Item-finding entries:
------------------------

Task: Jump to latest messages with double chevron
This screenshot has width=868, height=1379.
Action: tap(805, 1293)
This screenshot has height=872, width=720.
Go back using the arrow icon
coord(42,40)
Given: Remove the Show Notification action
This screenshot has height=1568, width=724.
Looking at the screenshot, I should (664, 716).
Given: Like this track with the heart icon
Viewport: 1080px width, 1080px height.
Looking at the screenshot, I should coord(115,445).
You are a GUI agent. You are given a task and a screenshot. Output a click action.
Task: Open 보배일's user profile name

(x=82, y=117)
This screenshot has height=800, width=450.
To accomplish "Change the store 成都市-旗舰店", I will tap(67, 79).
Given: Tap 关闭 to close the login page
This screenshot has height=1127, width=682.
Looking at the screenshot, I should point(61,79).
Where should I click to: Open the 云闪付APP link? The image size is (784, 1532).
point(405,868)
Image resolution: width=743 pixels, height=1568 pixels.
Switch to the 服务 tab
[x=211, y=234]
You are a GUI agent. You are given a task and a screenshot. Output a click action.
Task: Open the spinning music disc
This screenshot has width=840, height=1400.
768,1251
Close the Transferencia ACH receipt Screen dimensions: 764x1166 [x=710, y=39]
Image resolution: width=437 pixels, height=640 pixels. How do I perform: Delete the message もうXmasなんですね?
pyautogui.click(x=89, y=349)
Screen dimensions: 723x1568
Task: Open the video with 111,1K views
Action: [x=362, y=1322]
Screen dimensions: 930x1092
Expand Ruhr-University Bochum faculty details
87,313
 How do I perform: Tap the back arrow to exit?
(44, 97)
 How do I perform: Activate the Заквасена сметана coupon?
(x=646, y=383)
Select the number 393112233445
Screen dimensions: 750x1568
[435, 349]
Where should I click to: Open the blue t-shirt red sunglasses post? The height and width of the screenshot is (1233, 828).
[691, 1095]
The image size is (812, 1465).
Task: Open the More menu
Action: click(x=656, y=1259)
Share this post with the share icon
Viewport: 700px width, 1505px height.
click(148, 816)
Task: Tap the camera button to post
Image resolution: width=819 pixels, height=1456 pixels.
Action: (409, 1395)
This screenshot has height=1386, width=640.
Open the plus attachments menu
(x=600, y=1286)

------------------------

## TASK PROMPT
Lay out every line of the entries above as a Markdown table with the columns Row and Line, numbering the rows in order and skipping blank lines.

## TASK ANSWER
| Row | Line |
|---|---|
| 1 | Task: Jump to latest messages with double chevron |
| 2 | This screenshot has width=868, height=1379. |
| 3 | Action: tap(805, 1293) |
| 4 | This screenshot has height=872, width=720. |
| 5 | Go back using the arrow icon |
| 6 | coord(42,40) |
| 7 | Given: Remove the Show Notification action |
| 8 | This screenshot has height=1568, width=724. |
| 9 | Looking at the screenshot, I should (664, 716). |
| 10 | Given: Like this track with the heart icon |
| 11 | Viewport: 1080px width, 1080px height. |
| 12 | Looking at the screenshot, I should coord(115,445). |
| 13 | You are a GUI agent. You are given a task and a screenshot. Output a click action. |
| 14 | Task: Open 보배일's user profile name |
| 15 | (x=82, y=117) |
| 16 | This screenshot has height=800, width=450. |
| 17 | To accomplish "Change the store 成都市-旗舰店", I will tap(67, 79). |
| 18 | Given: Tap 关闭 to close the login page |
| 19 | This screenshot has height=1127, width=682. |
| 20 | Looking at the screenshot, I should point(61,79). |
| 21 | Where should I click to: Open the 云闪付APP link? The image size is (784, 1532). |
| 22 | point(405,868) |
| 23 | Image resolution: width=743 pixels, height=1568 pixels. |
| 24 | Switch to the 服务 tab |
| 25 | [x=211, y=234] |
| 26 | You are a GUI agent. You are given a task and a screenshot. Output a click action. |
| 27 | Task: Open the spinning music disc |
| 28 | This screenshot has width=840, height=1400. |
| 29 | 768,1251 |
| 30 | Close the Transferencia ACH receipt Screen dimensions: 764x1166 [x=710, y=39] |
| 31 | Image resolution: width=437 pixels, height=640 pixels. How do I perform: Delete the message もうXmasなんですね? |
| 32 | pyautogui.click(x=89, y=349) |
| 33 | Screen dimensions: 723x1568 |
| 34 | Task: Open the video with 111,1K views |
| 35 | Action: [x=362, y=1322] |
| 36 | Screen dimensions: 930x1092 |
| 37 | Expand Ruhr-University Bochum faculty details |
| 38 | 87,313 |
| 39 |  How do I perform: Tap the back arrow to exit? |
| 40 | (44, 97) |
| 41 |  How do I perform: Activate the Заквасена сметана coupon? |
| 42 | (x=646, y=383) |
| 43 | Select the number 393112233445 |
| 44 | Screen dimensions: 750x1568 |
| 45 | [435, 349] |
| 46 | Where should I click to: Open the blue t-shirt red sunglasses post? The height and width of the screenshot is (1233, 828). |
| 47 | [691, 1095] |
| 48 | The image size is (812, 1465). |
| 49 | Task: Open the More menu |
| 50 | Action: click(x=656, y=1259) |
| 51 | Share this post with the share icon |
| 52 | Viewport: 700px width, 1505px height. |
| 53 | click(148, 816) |
| 54 | Task: Tap the camera button to post |
| 55 | Image resolution: width=819 pixels, height=1456 pixels. |
| 56 | Action: (409, 1395) |
| 57 | This screenshot has height=1386, width=640. |
| 58 | Open the plus attachments menu |
| 59 | (x=600, y=1286) |